• _Exercise brief_: With the pictures left out, return exactly the lines from the one containing "The width and" through the end of the listing below.

+ + +

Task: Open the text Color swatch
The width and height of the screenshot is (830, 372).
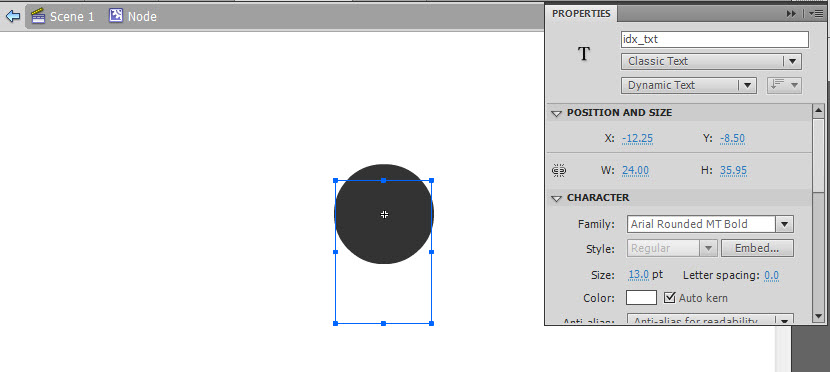Action: point(641,297)
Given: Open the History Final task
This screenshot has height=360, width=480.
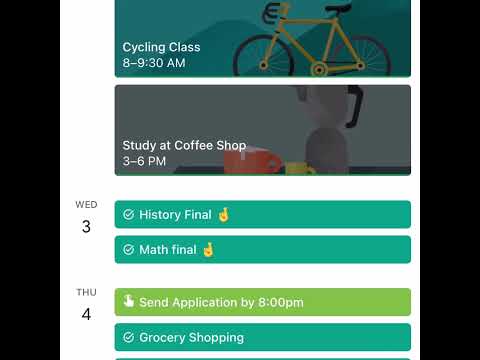Looking at the screenshot, I should click(x=263, y=214).
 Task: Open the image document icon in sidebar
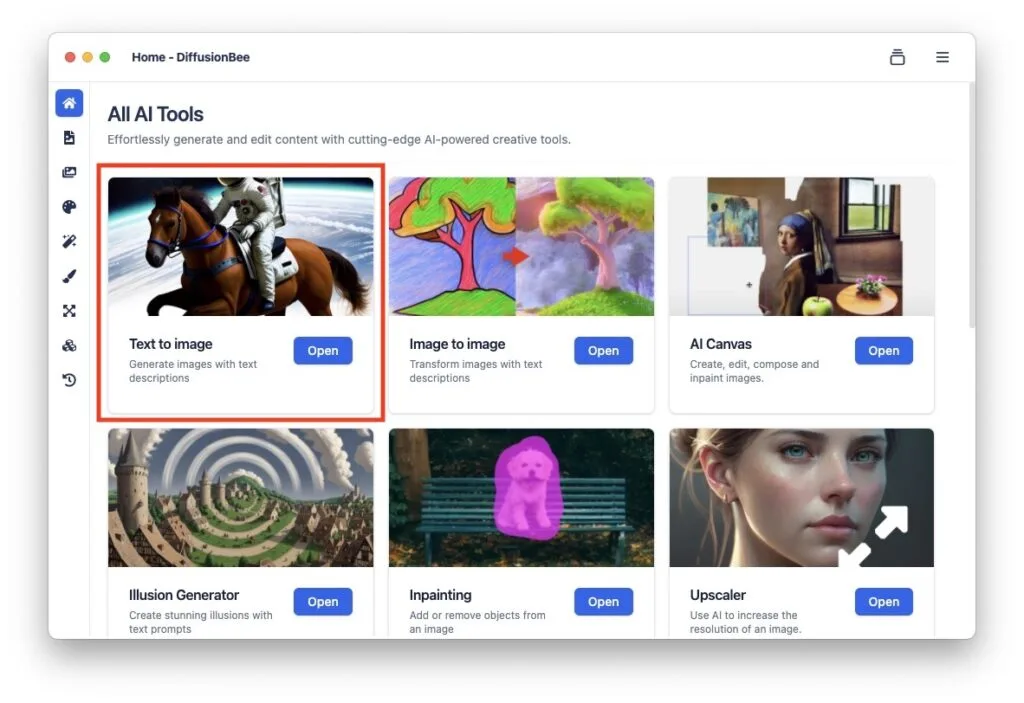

+ + +

• _Answer box_:
The width and height of the screenshot is (830, 372).
Action: point(641,297)
Given: Open the History Final task
This screenshot has height=360, width=480.
Looking at the screenshot, I should click(x=263, y=214).
 Task: Open the image document icon in sidebar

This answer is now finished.